Digitoxin metabolism by liver microsomal cytochrome P-450 and UDP-glucuronosyltransferase and its role in the protection of rats from digitoxin toxicity by pregnenolone-16α-carbonitrile

Abstract

The aim of the present study was to investigate whether the mechanism by which pregnenolone-16α-carbonitrile (PCN) protects rats from digitoxin toxicity was dependent on the induction of liver microsomal cytochrome P-450 p and/or the UDP-glucuronosyltransferase active toward digitoxigenin monodigitoxoside (UDP-GT-dt 1).
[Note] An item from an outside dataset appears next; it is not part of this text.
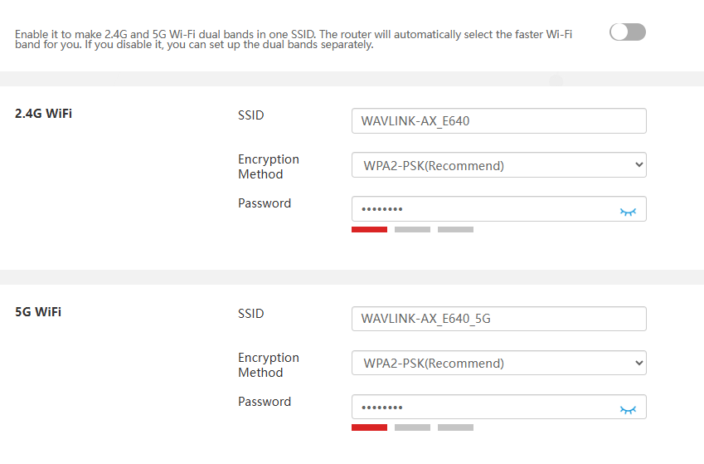Click the middle gray 2.4G strength bar

[412, 229]

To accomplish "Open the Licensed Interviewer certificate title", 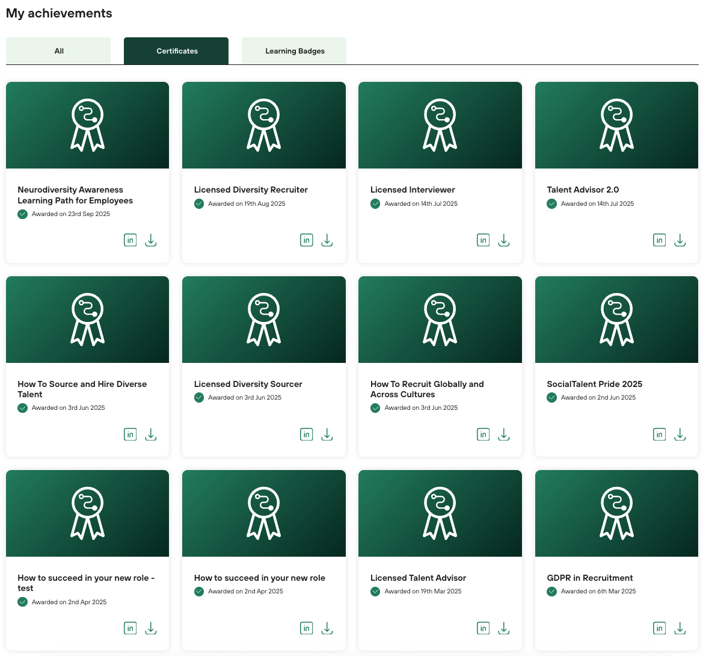I will pos(413,190).
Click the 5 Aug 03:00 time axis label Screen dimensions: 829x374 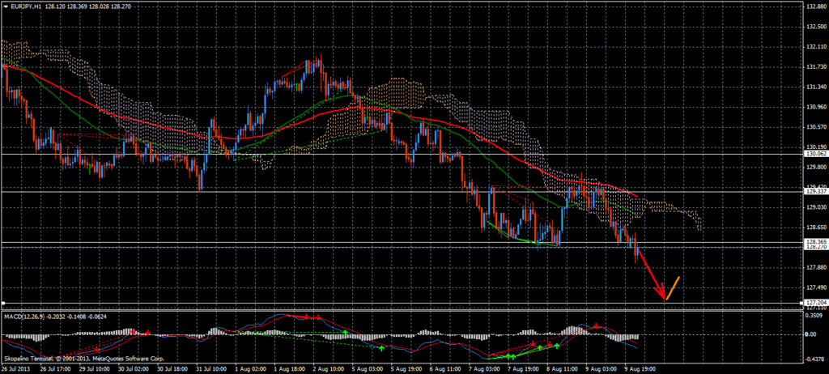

Evidence is presented that suggests troleandomycin is a selective inhibitor of cytochrome P-450 p in vivo, based on the pattern of inhibition observed when zoxazolamine paralysis time and hexobarbital sleeping time were measured in rats treated with different cytochrome P-450 inducers. A single dose of troleandomycin completely reversed the ability of PCN to protect rats from digitoxin toxicity, establishing the importance of cytochrome P-450 p induction in the protective effect of PCN. The postpubertal decline in constitutive cytochrome P-450 p levels in female but not male rats was paralleled by a female-specific, age-dependent decline in the rate of digitoxin sugar cleavage (i.e., digitoxosyl oxidation of digitoxin to 15′-dehydrodigitoxin and digitoxosyl cleavage to digitoxigenin bisdigitoxoside). This resulted in a marked sex difference in the rate of digitoxin sugar cleavage catalyzed by liver microsomes from mature rats (male/female ~ 6). However, no sex difference in digitoxin toxicity was observed in either immature or mature rats. In contrast to cytochrome P-450 p, liver microsomal UDP-GT-dt 1 activity increased dramatically with age in both male and female rats (mature/immature ~ 10). However, no age differences in digitoxin toxicity were observed in rats of either sex. The results indicate that cytochrome P-450 p and UDP-GT-dt 1 can be independently regulated in rat liver and that large changes in the constitutive levels of these microsomal enzymes have no effect on digitoxin toxicity. This suggests that the induction of cytochrome P-450 p and UDP-GT-dt 1 does not fully account for the mechanism by which PCN protects rats from digitoxin toxicity.